Last weekend's annual workshop of the Competition Law and Policy Institute of NZ had a series of good sessions. They were all interesting: I got a lot out of Professor Brent Fisse's very balanced analysis of the recent Harper competition review in Australia (even if we agreed to differ on changing the test of 'abuse of market power' in our s36 and their s46 of our respective competition laws), and from the session on whether broadcasting is ripe for regulation, where Buddle Findlay's Tony Dellow and Covec's John Small concluded (correctly) that it wasn't.
Here's an assortment of other stuff that I found interesting.
Princeton's Bobby Willig spoke on 'Merger Analysis', mostly about the application of the 'GUPPI', or 'Gross Upward Pricing Pressure Index' (yes, cue for fish puns...). Willig is one of these top-rate US economics professors who manage to combine elite academic credentials with top teaching skills and a wide commercial consultancy practice (he's been involved, in NZ alone, in Air New Zealand/Qantas, air cargo, and Fonterra's milk pricing), with synergies all round. I was left convinced that the upward pricing principle approach "is a valuable source of more granular and extensive insights into merger impacts than are available from an accurate qualitative articulation alone".
Or to put it another way, look at the data. If, after a merger, a business would own both product A and the newly acquired but previously competing product B, and would be tempted to jack up the price of A knowing that some of the sales lost will come back to it as increased sales of B (that's how the "upward pricing pressure" on A works), a competition authority concerned about potential post-merger price increases ought to look at exactly how much of a substitute B is for A, rather than taking a qualitative guess. It ought to get to grips with whatever data or natural experiments are available to calculate how much leakage of sales will occur between A and B.

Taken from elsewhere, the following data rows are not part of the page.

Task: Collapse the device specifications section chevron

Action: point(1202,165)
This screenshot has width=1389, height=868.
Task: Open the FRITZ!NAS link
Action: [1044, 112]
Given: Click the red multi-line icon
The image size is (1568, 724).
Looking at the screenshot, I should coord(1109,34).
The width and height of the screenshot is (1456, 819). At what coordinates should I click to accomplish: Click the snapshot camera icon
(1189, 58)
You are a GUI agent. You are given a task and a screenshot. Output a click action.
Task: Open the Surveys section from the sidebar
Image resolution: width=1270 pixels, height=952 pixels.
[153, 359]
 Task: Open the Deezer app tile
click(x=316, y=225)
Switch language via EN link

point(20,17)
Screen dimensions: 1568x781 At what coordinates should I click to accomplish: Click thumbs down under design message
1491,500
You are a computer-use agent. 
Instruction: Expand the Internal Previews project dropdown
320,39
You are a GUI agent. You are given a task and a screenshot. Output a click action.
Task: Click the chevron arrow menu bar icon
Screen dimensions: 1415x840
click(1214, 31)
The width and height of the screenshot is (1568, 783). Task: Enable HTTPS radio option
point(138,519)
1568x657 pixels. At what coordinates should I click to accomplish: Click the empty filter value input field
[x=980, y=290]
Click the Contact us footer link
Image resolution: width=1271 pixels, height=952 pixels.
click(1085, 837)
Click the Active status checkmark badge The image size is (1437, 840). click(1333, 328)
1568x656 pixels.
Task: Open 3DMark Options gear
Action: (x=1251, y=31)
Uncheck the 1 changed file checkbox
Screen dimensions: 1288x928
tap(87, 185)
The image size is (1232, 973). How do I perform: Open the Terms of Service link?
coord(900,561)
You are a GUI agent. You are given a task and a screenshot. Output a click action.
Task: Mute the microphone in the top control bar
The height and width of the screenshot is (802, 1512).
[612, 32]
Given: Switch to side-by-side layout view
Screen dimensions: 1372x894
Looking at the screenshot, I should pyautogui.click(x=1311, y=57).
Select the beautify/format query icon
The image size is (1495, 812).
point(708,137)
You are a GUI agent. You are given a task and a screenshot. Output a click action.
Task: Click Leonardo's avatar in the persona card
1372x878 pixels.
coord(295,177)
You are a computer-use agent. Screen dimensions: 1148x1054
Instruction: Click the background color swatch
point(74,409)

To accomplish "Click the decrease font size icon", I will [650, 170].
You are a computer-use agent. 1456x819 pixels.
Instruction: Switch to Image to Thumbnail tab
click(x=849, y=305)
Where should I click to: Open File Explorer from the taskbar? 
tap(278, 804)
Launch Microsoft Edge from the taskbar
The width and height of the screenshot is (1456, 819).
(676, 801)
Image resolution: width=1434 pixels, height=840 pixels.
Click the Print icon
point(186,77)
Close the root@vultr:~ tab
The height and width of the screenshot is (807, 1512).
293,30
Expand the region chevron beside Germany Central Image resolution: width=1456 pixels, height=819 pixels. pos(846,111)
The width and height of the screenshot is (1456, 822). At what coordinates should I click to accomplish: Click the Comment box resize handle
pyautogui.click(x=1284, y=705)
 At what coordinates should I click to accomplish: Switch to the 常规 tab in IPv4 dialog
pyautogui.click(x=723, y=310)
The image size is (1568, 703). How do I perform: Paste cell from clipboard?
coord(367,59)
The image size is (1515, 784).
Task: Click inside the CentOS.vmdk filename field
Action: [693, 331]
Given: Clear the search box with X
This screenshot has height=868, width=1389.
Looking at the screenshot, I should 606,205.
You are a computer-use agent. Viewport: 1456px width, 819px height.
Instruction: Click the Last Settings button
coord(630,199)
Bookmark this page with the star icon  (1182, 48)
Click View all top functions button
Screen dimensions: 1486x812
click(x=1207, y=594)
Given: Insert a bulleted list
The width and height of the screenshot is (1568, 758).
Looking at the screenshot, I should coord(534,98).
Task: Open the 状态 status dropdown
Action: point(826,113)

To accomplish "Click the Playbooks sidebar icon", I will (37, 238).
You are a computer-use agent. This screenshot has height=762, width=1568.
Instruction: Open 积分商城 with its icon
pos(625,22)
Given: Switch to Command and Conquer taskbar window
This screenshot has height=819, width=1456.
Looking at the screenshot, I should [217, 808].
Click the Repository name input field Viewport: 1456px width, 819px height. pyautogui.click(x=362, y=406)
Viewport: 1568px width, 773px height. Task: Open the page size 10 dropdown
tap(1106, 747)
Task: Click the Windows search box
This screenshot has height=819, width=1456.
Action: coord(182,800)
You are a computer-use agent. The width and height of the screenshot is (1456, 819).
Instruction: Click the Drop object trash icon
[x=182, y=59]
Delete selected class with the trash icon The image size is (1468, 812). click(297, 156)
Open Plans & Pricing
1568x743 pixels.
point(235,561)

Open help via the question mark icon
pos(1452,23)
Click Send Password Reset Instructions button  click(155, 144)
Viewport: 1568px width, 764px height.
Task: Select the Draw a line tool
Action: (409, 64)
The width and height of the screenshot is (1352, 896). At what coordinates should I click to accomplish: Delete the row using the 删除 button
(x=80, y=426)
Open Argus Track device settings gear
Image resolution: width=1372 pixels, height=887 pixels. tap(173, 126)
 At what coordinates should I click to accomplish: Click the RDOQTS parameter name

The good thing is that not only will there be better-informed merger decisions, but in today's 'big data' world the opportunities to estimate diversion ratios between A and B, or, same diff, cross-price elasticities, are getting better all the time - a conclusion I'd also come to last month at the LEANZ presentation AUT's Lydia Cheung gave on quantitative techniques for competition analysis (write-up here).
There was a terrific session on "Vertical restraints", where a first class paper by Russell McVeagh's Troy Pilkington was followed up by an equally impressive comment paper from the Commerce Commission's David Shaharudin. Vertical restraints, and the courts' and economists' take on their legitimacy, are one of those things that, as Troy and David pointed out, have been all over the place, from explicitly legal to explicitly illegal and all points in between (retail price maintenance has been similar). Currently, things appear to have setted down where they should probably have always been - permissible, subject to a net benefits test.
And then there was the fascinating presentation by ACCC Commissioner Sarah Court on "Unconscionable conduct and supermarkets", where the ACCC had pinged Coles for a series of unilateral strong-arm abuses of its suppliers. We don't have "unconscionable conduct" in our competition law - there's the odd similar sort of provision here and there, such as the ability to re-open "oppressive" credit contracts under Part 5 of the Credit Contract and Consumer Finance Act, but not any overarching provision - and at first blush, based on Sarah's account of the Australian goings on, you'd be tempted to think we ought to have the same tools to knock any New Zealand business thuggery on the head as they have for theirs.
But as Bell Gully's Jenny Stevens argued in her commentary reply, if you're going to legislate or regulate, the first thing you've got to do is define the problem you're trying to deal with, and it's not a given that we do, in fact, have the same sorts of standover issues that the ACCC have had to confront. I'd have to agree: I wouldn't say all of our businesspeople are lining up for canonisation, but on the other hand we also generally tend to be a high trust society where many transactions are handled equitably on a handshake basis, or close to it. If that gets abused, let's act, but in the meantime it's not a bad way to run our particular whelk stall.